■ 提示された行 ■
============
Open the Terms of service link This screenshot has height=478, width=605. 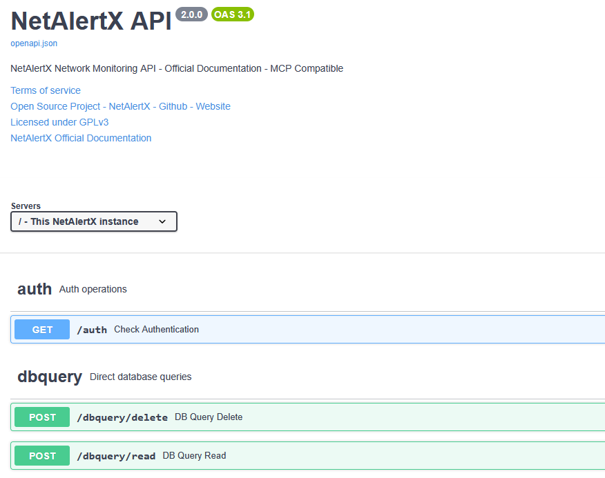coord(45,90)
============
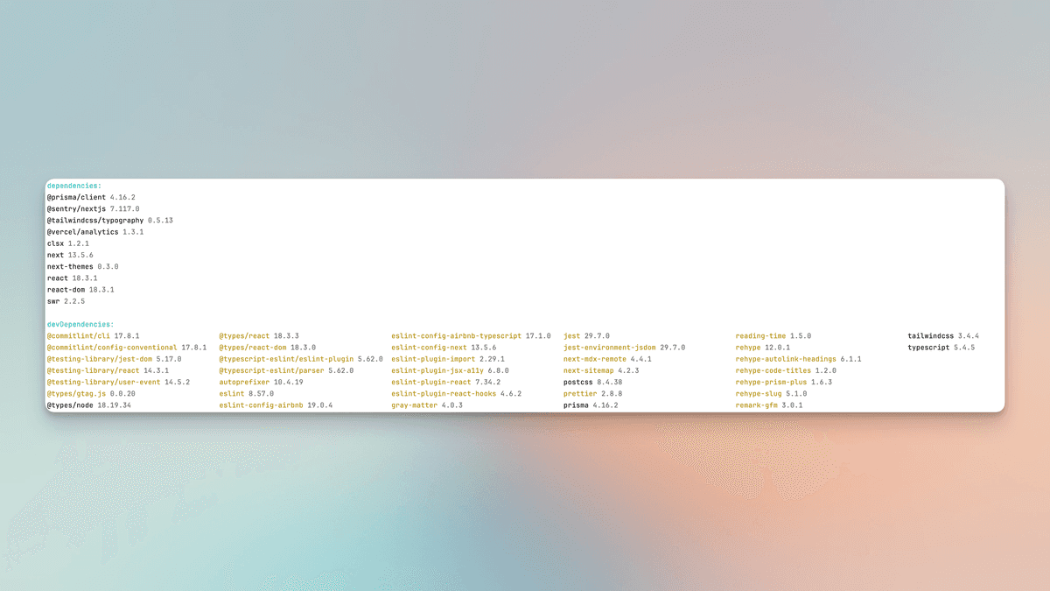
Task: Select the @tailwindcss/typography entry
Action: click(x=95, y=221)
============
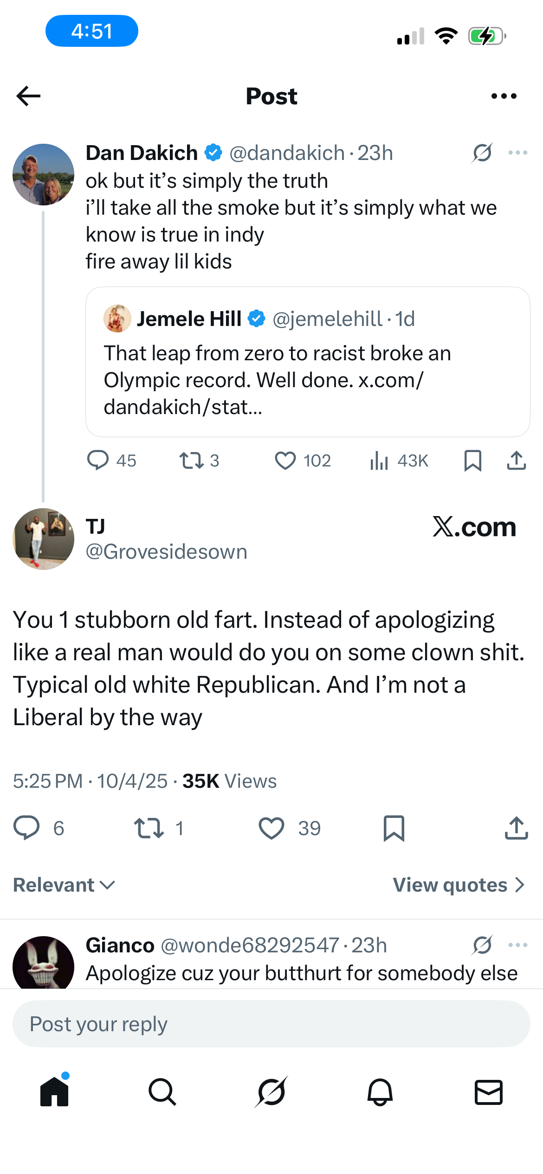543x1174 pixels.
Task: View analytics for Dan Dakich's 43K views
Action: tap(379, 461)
============
■ 課題の概要 ■
「543x1174 pixels.」を含む行から始めて「Action: tap(379, 461)」を含む行まで、両端の行も含めて一字一句そのまま書き写してもらえますか。画像は答えに入れないでください。

■ 完成した課題 ■
543x1174 pixels.
Task: View analytics for Dan Dakich's 43K views
Action: tap(379, 461)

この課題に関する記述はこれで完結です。